Plus généralement, on peut faire le constat d’un revirement stratégique des banques en ligne, qui ont toutes choisi - en tout cas, celles qui le peuvent - de porter l’effort sur le compte bancaire en ligne avec carte bancaire gratuite, devenu leur principal produit d’appel. Les primes de 80 euros en l’échange de l’ouverture d’un compte courant ont ainsi été omniprésentes l’an passé et le restent en ce début 2016, à une exception près : ING Direct. Un choix raisonnable sans doute, à l’heure où de plus en plus de Français se posent la question du coût supporté pour accéder aux services de leur banque.

Notre scénario en détail

Le scénario que nous avons retenu est celui d’un placement de 50.000 euros commençant à produire des intérêts dès le 1er janvier 2015, ce qui implique une ouverture du premier livret au cours de la dernière quinzaine de 2014.

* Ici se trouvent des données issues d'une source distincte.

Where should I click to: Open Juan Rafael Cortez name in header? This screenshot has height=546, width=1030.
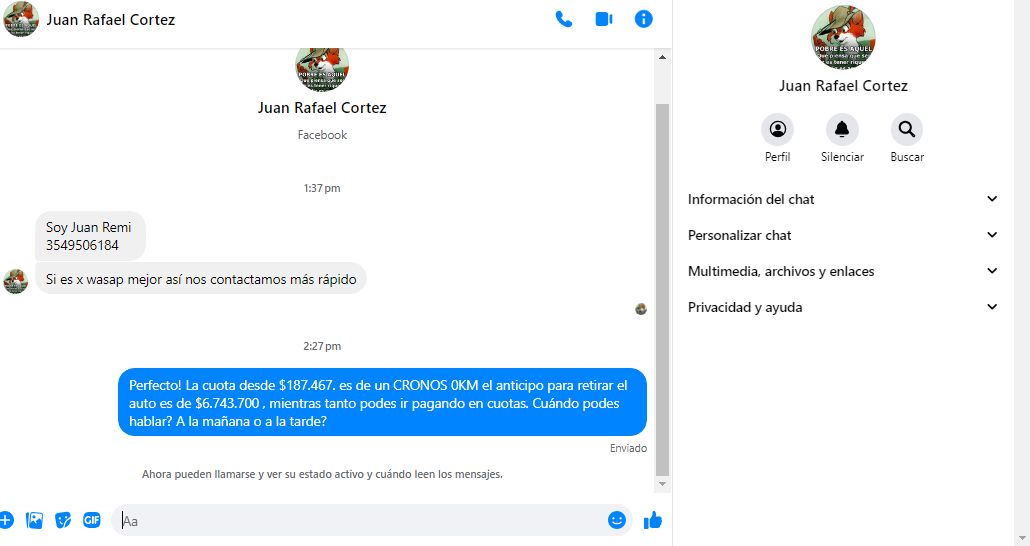tap(110, 20)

Ces 50.000 euros sont placés successivement sur :

  • un Livret Zesto de RCI Banque du 1er janvier au 30 avril (offre à 4% pendant 4 mois) pour un gain brut de 666,67 euros, plus 0,11 euros d’intérêts lié à l’immobilisation de 10 euros sur le compte, RCI Banque imposant de maintenir le compte ouvert jusqu’au 31 décembre 2015 pour bénéficier du taux promo ;
  • un Livret Bforbank du 16 mai au 16 août (offre à 3% pendant 3 mois), pour un gain brut de 374,93 euros ;
  • un Livret Hello Bank du 1er septembre au 30 novembre (offre à 3% pendant 3 mois), pour un gain brut de 376,63 euros auxquels s’ajoutent 0,01 euro d’intérêts liés à l’immobilisation de 10 euros pour maintenir le compte ouvert + 80 euros de prime. A noter que le capital versé sur le livret est passé à 50.216,83 euros avec l’ajout des intérêts nets de cotisations sociales et fiscales perçus à la fermeture du Livret BforBank ;
  • un Livret d’épargne Monabanq du 16 décembre au 31 décembre (offre à 3% pendant 3 mois + 80 euros de prime), pour un gain brut pour cette unique quinzaine 2015 de 45,93 euros (dont 8,42 euros pour la partie du versement dépassant le solde limite de l’offre) + 80 euros de prime. Ici, le capital versé est de 50.206,83 euros.

Au final, les intérêts bruts versés atteignent 1464,25 € + 160 € de bonus, soit l’équivalent d’un taux brut de 3,25% sur l’année. En soustrayant les prélèvements sociaux et l’acompte fiscal, il reste 885,88 euros d’intérêts nets + 160 euros de bonus.

(1) Taux moyen en janvier 2016, selon l’indicateur cBanque des taux de livrets bancaires.

(2) Avant fiscalité éventuelle et prélèvements sociaux.